__EXCERTO__.
....................
Direitos de Reprodução: licenciado sob uma Licença Creative Commons.
Frequentemente ouvem-se as vozes de alerta contra a assimilação de ideias estrangeiras, estas vozes, denunciam o perigo de difundir em um país uma ideologia inadequada a realidade nacional. E não são manifestações supersticiosas e preconceitos vulgares e difamadores, pois, em muitos casos, estas vozes partem do estrato intelectual.
Poderiam acusar de uma mera tendência protecionista, dirigida a defender os produtos da inteligência nacional da concorrência estrangeira, mas, os adversários da ideologia exótica apenas rechaçam as importações contrárias ao interesse conservador. As importações úteis a esse interesse nunca lhes parecem ruins, qualquer que seja sua procedência: trata-se, portanto, de uma simples atitude reacionária, disfarçada de nacionalismo.
....................
__O QUE PRODUZIR__. No excerto sobre a assimilação de ideias estrangeiras, quais importações os adversários da ideologia exótica rechaçam?

__LISTA DE REGISTROS__.
....................
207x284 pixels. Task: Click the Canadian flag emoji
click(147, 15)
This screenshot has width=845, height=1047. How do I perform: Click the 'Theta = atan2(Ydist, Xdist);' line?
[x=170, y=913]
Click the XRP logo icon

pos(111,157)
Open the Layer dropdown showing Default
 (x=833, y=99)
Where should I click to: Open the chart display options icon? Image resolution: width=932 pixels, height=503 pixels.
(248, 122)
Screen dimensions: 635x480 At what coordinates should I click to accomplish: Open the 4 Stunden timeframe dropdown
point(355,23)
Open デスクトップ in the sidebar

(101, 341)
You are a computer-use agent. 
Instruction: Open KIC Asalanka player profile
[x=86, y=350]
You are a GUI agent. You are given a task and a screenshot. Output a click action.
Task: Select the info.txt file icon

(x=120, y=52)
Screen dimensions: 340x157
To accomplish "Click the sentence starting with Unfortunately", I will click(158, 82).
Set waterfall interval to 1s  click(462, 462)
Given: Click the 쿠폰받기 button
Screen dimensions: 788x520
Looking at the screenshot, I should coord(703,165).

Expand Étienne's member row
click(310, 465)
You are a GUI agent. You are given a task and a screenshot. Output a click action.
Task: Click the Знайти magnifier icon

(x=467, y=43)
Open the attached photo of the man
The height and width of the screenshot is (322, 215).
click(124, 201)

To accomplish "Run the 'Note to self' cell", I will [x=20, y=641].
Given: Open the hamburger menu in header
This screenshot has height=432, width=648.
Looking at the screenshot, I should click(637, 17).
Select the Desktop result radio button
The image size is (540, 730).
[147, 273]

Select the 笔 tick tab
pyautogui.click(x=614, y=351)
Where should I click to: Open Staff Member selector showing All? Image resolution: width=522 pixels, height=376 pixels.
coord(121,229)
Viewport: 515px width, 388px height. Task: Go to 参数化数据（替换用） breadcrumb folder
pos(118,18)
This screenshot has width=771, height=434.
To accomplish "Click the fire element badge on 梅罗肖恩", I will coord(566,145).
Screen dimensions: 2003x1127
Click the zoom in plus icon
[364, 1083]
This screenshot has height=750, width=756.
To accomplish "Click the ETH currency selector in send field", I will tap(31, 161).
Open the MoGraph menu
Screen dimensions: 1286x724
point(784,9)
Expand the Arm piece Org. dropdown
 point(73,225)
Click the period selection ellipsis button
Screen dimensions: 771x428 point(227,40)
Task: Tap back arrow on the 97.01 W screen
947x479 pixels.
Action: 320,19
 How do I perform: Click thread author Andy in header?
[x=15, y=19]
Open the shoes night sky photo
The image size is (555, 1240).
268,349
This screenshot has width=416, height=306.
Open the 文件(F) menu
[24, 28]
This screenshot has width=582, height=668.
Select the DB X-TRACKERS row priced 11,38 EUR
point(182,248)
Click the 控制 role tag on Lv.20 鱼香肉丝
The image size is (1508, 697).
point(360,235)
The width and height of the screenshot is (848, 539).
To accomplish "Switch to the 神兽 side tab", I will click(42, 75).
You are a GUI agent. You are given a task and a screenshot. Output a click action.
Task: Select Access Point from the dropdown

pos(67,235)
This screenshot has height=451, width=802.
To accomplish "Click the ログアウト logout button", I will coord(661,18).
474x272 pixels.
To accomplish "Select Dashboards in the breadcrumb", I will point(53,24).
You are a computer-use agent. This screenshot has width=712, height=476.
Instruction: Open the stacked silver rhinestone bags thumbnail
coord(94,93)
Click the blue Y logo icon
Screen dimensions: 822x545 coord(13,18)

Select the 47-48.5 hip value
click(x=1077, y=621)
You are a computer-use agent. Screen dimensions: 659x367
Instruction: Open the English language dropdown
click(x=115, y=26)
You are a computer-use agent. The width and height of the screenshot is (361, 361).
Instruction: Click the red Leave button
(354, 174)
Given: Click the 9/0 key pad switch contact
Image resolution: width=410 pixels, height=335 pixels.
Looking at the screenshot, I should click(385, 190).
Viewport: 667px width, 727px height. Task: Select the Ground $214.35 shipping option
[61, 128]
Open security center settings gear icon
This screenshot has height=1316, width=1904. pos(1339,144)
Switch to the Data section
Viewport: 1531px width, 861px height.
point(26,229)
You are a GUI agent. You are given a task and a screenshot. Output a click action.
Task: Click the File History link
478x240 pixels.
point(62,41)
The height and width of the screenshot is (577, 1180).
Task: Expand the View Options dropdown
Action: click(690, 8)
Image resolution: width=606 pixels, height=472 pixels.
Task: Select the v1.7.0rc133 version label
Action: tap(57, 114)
....................
__RESOLUÇÃO__. Apenas as importações contrárias ao interesse conservador.